Last Sunday’s (3/2/2014) Demonstrations of Civil Disobedience on Potential Approval of Keystone XL Tar Sands Crude Oil Pipeline to Enter U.S.
Several hundred people were arrested during a peaceful protest in Washington DC after they strapped themselves to the White House fence and laid out their demands on Pennsylvania Avenue in protest against the proposed Keystone XL oil pipeline.
More than 1,000 students from across the country signed up to take part in the march. They carried placards reading “climate justice now” and “don’t tarnish the earth” with the aim to convince President Obama to reject the pipeline saying it will have dire consequences for the environment if built.
Along their route, they made a stop outside the residence of US Secretary of State John Kerry to push him to recommend President Obama reject project of a 1,700-mile crude oil pipeline stretching from western Canada to the US Gulf Coast.
This protest took place a week ago today. I could find no Mainstream TV news on the action or arrests. WORT-FM carries Amy Goodman’s “Democracy Now” program so that’s where I first heard of it.
Police were waiting for them in front of the White House in their buses and vans. Around 450 people were arrested in this “largest youth act of civil disobedience at the White House in a generation,” according to the environmental organizers 350.org. Prior to the detentions authorities warned the activists that blocking the sidewalk or strapping themselves to the fence would lead to their arrest.
According to the Sierra Club, Keystone XL is the “keystone” to expanding the tar sands in Alberta, Canada. “This madness cannot continue. Treasured wild places, threatened wildlife, and the health of our climate are all at stake if the pipeline is built.”
“Our future is on the line. The climate is on the line,” said 20 year-old Aly Johnson-Kurts, from Smith College in Massachusetts. She said she had decided to get arrested on Sunday. “When do we say we’ve had enough?”
The $7 billion oil pipeline is destined to deliver high-carbon tar sands oil from the Western Canadian Sedimentary Basin in Alberta to a hub in Nebraska, where it would then connect with other existing pipeline networks to deliver 800,000 barrels of crude oil a day to refineries in Texas.
Critics of the project say that, in addition to the carbon-intensive impact that results from the extraction of tar sands that will only worsen the effects of climate change. The opponents also feel that the pipeline will also put communities nearby at risk of oil spills and their subsequent fallout.
Activists are also concerned that oil will go to growing economies overseas that have an increasing demand for more fossil fuels and is unlikely to lower the price of gasoline in the US.

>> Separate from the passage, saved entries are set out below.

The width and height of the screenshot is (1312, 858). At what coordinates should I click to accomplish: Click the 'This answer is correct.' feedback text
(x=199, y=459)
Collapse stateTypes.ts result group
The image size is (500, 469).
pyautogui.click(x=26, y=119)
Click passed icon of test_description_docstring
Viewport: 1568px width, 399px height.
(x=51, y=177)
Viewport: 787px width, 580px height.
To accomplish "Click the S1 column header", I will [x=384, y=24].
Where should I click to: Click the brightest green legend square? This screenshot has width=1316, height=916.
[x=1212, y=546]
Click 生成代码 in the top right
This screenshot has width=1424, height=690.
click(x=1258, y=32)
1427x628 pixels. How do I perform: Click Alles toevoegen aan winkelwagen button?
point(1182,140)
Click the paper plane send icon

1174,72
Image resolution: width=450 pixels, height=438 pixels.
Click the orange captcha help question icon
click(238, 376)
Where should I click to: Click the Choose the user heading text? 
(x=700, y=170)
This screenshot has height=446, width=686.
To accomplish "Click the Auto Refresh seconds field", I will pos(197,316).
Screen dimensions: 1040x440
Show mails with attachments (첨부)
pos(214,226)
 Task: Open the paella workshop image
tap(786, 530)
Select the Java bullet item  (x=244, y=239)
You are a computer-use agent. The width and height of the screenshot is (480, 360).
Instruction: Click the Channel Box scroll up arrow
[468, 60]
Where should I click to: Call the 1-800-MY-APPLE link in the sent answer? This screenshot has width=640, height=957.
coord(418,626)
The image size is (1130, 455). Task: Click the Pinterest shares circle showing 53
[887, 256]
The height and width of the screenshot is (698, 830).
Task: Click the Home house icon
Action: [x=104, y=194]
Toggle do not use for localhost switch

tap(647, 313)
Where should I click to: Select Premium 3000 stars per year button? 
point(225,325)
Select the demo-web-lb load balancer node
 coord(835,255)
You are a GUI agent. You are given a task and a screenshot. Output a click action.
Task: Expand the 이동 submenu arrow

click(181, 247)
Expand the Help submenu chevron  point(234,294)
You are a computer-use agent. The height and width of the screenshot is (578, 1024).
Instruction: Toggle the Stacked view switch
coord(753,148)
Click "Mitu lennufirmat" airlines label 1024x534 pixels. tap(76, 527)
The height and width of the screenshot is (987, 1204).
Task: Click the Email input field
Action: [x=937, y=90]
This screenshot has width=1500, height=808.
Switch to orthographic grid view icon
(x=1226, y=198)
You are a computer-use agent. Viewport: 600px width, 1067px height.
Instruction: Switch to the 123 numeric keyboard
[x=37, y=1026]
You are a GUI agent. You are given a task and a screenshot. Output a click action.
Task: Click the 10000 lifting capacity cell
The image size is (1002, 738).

In late January, the US State Department released a report on the project raising few objections to the environmental impact of the pipeline.
Obama blocked Keystone XL approval in January 2012, saying he needed more time for a fair review, pushing the decision to after his re-election campaign. Following the publication of the report Obama is expected to make a definitive decision on approval of Keystone XL in a matter of months.